ビジネスメール例文②契約書に記載してほしい(社内)
メール件名:返信RE:【ご相談】三菱化学むけ売買契約締結の件
営業部 xx部長 (社内上司・目上など)
お疲れ様です。
法務部・ノマドと申します。
さてご依頼の件、先方の契約案を拝見しましたところ、いくつか追記すべき点が見つかりました。

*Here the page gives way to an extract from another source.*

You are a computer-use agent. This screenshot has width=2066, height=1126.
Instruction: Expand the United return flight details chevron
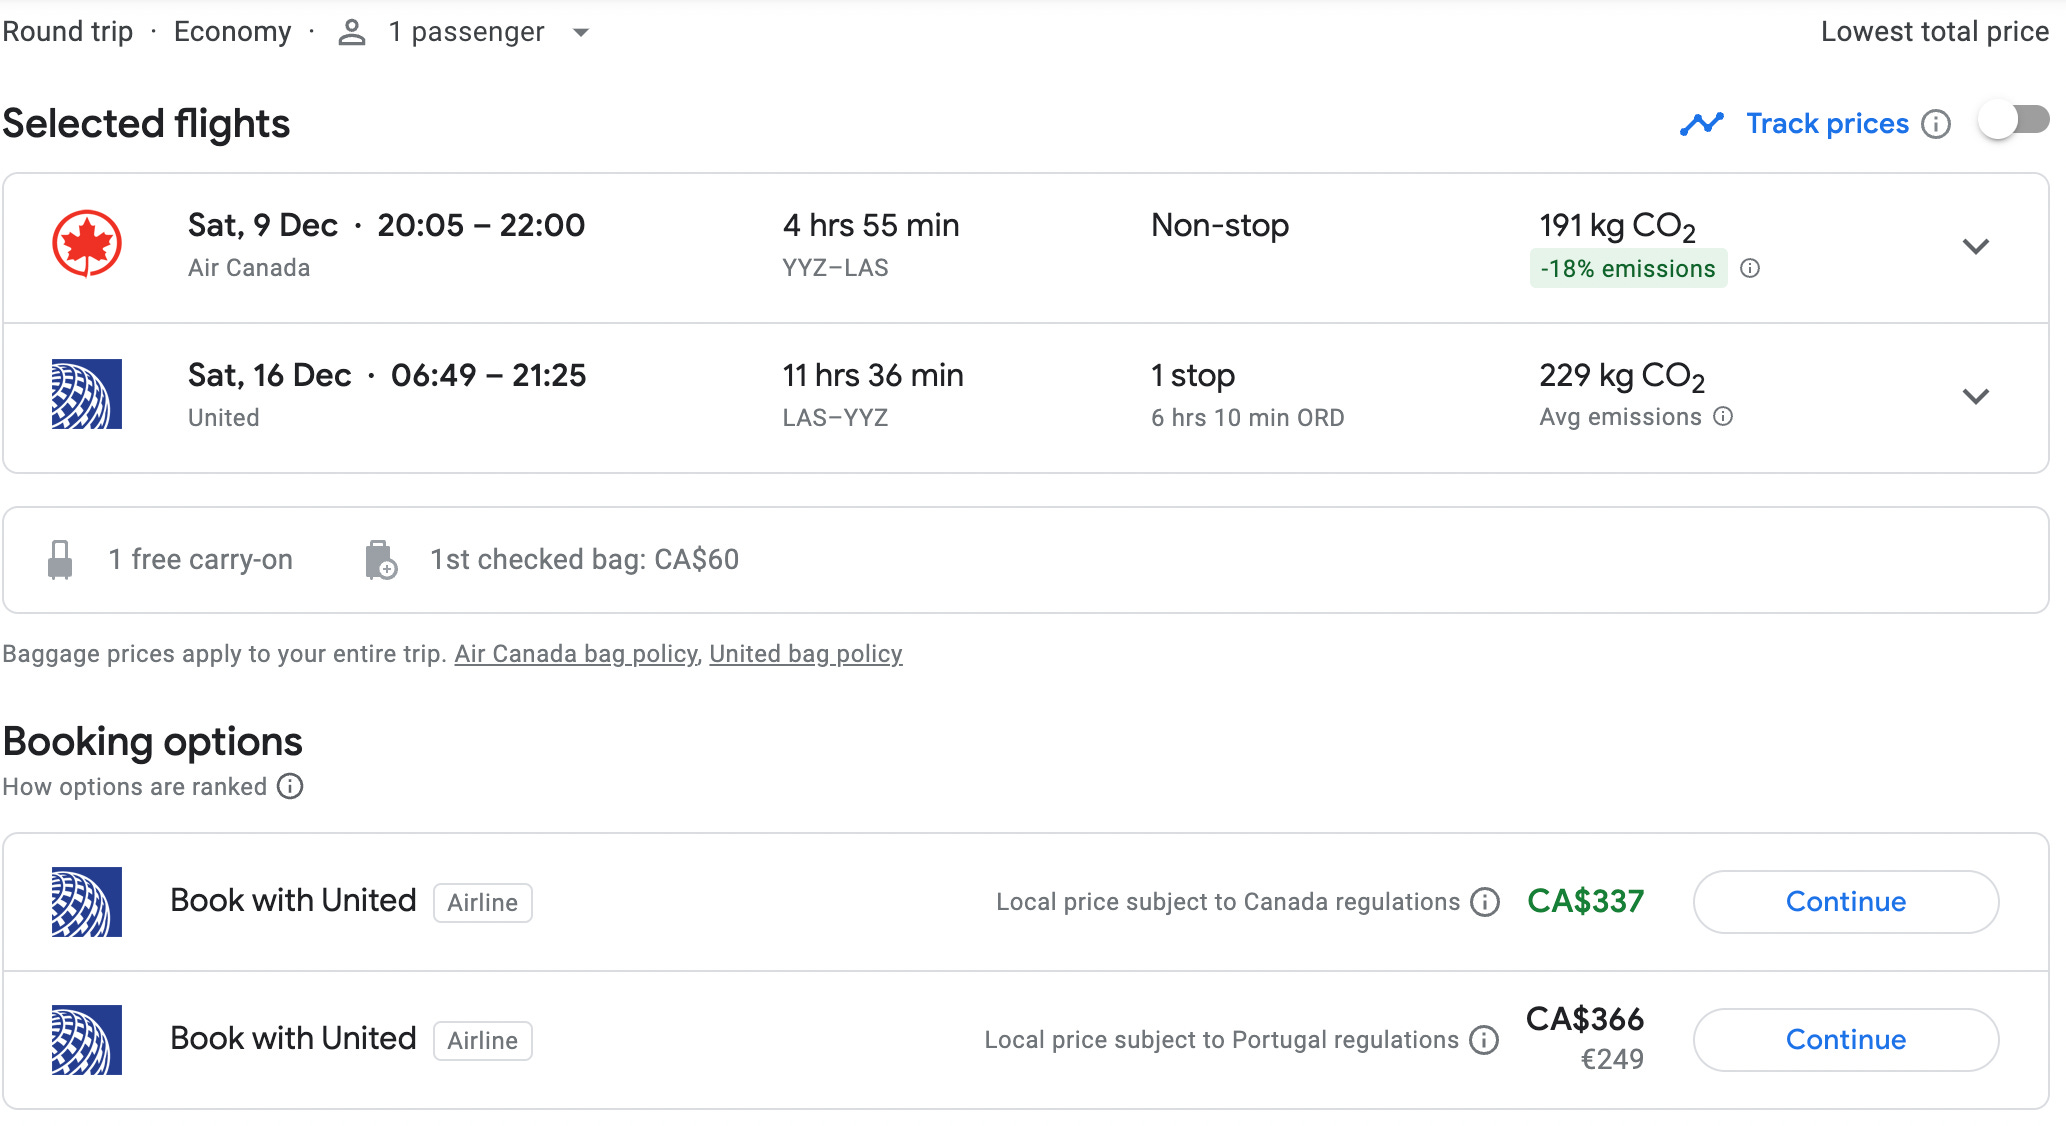[x=1975, y=396]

具体的には以下の項目を追加でご記載いただければと存じます。
1.納期:〜〜〜
→追記の理由
2.瑕疵担保:〜〜〜
→追記の理由
その他の部分は概ね受け入れられる契約案となっておりましたので、修正の必要はありません。
ご不明な点等ございましたらお申し付けください。
お取り計らいの程よろしくお願い致します。
**************
メール署名
**************
ビジネスメール例文③WEBにxxの記載をしてほしい
メール件名:返信Re:弊社WEBサイト構築のお願い
(株)ビジネス
営業部 ノマド 様
いつもお世話になっております。
転職(株)・xxです。
さて、このたび構築いただいたWEBサイトを弊社内にて確認いたしましたところ、いくつか加筆をお願いしたい部分が見つかりましたので、以下のとおりご対応をお願い致します。
①製品Aの紹介ページ(URL xxx)
・下記注意事項を製品紹介ページの最下部にご記載くださいませ。
→「xxx」
②会社紹介ページ
・経営陣の追記→「専務xxx」
その他の部分に関して現時点ではとくに不備等ありませんでした。
お忙しいところ大変お手数ではございますが、
ご対応のほど何卒よろしくお願い致します。
**************
人事部 のまど
**************
“ご記載いただけましたら幸いです”としても丁寧
「ご記載いただけますと幸いです」と似たような敬語には・・・
- 【例文】ご記載いただけましたら幸いです
もあります。言いたいことは「記載してほしい」であり、どちらも丁寧な敬語なので使い分ける必要はありませんが…
いちおう意味と違いについて考えてみます。
“ご記載頂けますと vs. ご記載頂けましたら”の意味と違い
どちらも結局のところ「記載してほしい!」「記載してください!」という意味になるのですが…こまかくは以下のとおり意味と敬語の違いあり。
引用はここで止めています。